Aku menggeleng, “cuma waktu yang bisa menjawab semua ini kalau kata Andra,” ujarku. “Dia enggak pernah yakin sama aku. Padahal, kalau dia seyakin aku dalam hubungan ini, aku percaya pasti kita nemuin jalan buat bersatu. Sayangnya, cuma aku aja yang yakin di sini.”
“Memangnya seyakin apa kamu sama dia? Bukannya kamu sendiri pernah takut menikah?” Tanyanya sebelum lanjut menyerocos. “Lupa kasus kakakmu? Orang tuamu? Coba tanyakan lagi ke dirimu, deh.”
Ucapan itu sungguh menamparku. Mengingat, hei! Tolonglah, aku tidak suka ditelanjangi seperti ini!
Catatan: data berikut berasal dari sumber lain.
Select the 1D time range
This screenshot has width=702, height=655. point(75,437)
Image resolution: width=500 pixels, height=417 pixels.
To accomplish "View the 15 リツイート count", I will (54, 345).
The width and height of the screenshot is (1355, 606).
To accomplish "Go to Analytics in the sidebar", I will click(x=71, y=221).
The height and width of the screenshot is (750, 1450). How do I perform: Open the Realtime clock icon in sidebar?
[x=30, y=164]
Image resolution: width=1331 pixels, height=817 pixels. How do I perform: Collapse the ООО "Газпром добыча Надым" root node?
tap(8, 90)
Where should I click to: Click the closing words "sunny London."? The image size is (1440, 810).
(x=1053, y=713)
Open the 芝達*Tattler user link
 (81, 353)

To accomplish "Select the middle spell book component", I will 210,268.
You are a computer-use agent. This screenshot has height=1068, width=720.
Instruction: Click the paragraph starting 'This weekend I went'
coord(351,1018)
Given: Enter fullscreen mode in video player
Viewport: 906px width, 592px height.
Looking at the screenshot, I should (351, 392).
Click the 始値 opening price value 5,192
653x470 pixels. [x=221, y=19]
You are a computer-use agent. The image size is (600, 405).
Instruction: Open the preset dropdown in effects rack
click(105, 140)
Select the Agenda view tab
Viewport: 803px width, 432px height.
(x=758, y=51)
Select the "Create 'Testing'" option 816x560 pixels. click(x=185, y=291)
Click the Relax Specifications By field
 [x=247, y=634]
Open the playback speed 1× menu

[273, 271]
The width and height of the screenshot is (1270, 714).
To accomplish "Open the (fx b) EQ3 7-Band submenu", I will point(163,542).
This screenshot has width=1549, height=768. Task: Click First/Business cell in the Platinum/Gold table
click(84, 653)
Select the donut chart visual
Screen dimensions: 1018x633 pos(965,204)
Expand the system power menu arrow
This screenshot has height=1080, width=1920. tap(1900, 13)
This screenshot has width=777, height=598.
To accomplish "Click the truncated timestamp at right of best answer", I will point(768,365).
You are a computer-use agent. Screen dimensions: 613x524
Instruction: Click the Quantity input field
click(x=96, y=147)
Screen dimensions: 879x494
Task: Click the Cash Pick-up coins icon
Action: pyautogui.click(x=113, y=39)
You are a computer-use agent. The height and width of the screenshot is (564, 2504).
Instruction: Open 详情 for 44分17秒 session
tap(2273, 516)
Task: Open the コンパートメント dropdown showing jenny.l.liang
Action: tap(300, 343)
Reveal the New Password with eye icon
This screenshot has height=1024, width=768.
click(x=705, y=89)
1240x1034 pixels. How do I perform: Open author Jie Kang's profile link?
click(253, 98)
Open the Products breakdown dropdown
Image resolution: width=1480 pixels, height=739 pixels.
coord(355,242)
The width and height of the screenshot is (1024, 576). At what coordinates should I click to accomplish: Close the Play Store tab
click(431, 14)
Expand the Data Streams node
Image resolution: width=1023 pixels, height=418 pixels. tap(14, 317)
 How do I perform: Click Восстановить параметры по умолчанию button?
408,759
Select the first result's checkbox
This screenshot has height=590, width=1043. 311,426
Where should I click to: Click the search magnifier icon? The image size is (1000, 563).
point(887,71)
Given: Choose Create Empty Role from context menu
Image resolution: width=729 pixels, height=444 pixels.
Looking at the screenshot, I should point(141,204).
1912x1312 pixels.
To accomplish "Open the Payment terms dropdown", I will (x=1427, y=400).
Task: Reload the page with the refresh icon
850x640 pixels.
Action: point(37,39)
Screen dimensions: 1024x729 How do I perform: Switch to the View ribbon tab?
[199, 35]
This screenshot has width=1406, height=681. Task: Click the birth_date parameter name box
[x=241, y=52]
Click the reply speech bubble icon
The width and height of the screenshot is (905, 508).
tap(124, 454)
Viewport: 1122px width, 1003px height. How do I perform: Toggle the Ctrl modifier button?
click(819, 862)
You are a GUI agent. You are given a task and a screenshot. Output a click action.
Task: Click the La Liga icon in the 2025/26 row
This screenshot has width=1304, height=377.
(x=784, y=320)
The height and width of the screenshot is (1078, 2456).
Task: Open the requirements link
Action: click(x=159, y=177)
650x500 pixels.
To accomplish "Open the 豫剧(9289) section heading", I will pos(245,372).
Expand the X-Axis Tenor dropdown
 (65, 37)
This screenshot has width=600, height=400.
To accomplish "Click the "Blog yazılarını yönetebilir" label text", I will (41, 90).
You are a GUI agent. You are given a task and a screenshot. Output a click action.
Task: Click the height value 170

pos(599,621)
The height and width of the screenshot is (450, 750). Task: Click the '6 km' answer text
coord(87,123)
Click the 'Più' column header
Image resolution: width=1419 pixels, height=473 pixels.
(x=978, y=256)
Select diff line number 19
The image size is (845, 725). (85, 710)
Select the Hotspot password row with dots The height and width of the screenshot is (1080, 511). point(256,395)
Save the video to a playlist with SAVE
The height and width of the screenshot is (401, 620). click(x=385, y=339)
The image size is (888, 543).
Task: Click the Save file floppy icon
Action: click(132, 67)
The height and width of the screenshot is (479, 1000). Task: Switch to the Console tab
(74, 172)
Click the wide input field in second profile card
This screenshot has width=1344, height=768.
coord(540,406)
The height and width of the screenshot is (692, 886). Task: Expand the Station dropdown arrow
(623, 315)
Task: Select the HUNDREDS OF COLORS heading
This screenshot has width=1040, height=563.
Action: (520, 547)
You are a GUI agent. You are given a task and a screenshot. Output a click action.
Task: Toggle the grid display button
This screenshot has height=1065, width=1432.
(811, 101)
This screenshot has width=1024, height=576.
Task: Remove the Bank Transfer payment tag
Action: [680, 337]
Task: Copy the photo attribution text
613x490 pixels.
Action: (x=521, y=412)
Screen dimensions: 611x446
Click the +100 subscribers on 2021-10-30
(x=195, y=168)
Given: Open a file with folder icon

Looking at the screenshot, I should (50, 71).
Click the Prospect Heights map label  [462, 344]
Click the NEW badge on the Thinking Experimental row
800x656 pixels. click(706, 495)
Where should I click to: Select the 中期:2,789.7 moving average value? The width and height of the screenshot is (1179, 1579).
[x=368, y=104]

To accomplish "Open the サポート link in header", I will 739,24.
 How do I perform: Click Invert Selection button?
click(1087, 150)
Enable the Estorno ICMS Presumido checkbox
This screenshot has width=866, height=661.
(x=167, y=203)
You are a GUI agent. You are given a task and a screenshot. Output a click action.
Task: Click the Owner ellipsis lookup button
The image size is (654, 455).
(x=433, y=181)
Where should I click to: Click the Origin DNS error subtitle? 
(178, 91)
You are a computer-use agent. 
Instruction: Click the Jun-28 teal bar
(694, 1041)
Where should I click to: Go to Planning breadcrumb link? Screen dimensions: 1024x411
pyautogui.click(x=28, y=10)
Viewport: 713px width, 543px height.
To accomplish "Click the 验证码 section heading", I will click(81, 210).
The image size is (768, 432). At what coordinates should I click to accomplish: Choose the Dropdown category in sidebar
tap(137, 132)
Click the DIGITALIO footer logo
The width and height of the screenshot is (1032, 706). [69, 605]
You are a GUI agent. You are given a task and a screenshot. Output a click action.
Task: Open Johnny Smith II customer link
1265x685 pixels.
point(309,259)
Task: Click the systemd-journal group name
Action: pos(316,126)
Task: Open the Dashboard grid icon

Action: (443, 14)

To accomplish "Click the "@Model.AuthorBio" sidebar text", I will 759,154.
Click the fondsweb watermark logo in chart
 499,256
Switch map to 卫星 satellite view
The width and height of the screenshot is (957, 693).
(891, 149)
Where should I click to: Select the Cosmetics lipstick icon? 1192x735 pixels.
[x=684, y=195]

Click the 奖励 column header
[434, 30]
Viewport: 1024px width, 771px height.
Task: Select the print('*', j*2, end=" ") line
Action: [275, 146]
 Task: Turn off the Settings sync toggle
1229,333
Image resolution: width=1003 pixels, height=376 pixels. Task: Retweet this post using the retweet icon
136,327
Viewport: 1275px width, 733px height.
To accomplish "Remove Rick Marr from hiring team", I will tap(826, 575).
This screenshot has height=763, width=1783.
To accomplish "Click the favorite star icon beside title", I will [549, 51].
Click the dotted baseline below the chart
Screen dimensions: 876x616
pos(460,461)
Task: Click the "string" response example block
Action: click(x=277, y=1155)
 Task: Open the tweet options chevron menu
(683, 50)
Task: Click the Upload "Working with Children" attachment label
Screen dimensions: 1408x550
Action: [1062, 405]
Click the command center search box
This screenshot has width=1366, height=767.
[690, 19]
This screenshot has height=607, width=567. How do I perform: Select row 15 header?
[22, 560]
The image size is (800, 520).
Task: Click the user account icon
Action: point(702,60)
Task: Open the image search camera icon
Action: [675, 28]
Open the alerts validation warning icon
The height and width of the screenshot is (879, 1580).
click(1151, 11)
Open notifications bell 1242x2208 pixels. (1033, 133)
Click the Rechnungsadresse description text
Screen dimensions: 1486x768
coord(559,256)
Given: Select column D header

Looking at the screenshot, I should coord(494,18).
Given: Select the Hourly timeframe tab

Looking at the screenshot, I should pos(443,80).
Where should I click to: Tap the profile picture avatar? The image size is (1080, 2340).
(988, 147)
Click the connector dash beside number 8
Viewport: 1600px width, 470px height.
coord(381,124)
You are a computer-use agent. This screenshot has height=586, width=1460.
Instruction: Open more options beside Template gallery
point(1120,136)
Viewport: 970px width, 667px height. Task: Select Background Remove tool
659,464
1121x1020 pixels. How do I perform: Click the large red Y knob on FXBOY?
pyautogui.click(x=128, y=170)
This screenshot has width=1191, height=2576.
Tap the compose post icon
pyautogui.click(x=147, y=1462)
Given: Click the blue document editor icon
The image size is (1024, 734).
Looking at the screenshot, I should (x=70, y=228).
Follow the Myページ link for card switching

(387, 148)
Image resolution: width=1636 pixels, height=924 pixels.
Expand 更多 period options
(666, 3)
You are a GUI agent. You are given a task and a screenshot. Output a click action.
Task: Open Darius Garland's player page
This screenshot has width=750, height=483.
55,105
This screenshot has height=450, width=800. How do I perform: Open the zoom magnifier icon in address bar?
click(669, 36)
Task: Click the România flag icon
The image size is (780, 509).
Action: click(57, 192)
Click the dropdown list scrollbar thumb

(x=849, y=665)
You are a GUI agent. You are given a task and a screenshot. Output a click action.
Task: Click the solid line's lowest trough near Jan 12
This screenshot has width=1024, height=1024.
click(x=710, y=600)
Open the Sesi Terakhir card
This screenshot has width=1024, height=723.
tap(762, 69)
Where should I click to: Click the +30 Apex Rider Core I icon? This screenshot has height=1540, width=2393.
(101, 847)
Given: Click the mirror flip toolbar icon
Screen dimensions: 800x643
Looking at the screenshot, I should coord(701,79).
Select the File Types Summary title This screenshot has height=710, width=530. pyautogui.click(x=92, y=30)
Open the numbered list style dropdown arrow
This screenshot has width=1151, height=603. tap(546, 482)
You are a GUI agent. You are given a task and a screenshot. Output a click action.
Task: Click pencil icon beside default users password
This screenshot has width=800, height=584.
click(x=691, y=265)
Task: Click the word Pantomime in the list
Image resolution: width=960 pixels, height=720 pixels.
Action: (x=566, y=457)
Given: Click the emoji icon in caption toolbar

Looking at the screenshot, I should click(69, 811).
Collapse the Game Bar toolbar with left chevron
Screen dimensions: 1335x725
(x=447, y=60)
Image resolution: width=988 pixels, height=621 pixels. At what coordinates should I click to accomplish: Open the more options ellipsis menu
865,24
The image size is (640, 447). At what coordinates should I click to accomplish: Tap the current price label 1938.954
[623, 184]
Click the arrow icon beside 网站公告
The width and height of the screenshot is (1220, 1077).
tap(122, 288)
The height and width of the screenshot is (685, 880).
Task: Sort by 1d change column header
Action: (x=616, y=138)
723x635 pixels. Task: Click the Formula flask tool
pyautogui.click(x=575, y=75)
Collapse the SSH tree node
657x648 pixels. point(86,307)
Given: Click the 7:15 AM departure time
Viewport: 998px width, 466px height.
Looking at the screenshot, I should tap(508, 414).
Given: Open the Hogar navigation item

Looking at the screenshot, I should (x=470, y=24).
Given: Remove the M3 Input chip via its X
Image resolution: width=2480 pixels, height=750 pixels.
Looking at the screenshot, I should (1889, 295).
“Mbak ini gimana, sih? Kan, sebelumnya udah janji enggak baca hal-hal privasi aku,” orang memang bilang aku ini pendiam, tapi ada kalanya ketus seperti ini bisa kulakukan hanya kepada beberapa hal. Misalnya, seperti ini—ia yang mengusikku duluan. Tidak salah ‘kan kalau aku menyemprotnya begini?
Petty diam saja sebelum mengangguk setuju, “iya, aku kelewatan. Maaf, Sar.”
“Lagian ya, Mbak seyakin-yakinnya aku sama dia, kalau dianya modelan begitu yang enggak mau mikir panjang soal hubungan ini—apa bisa berakhir bahagia? Mana mau juga Tuhan mudahin semuanya buat hidupku?”
……
CIIIIIIIT!
BRAAK!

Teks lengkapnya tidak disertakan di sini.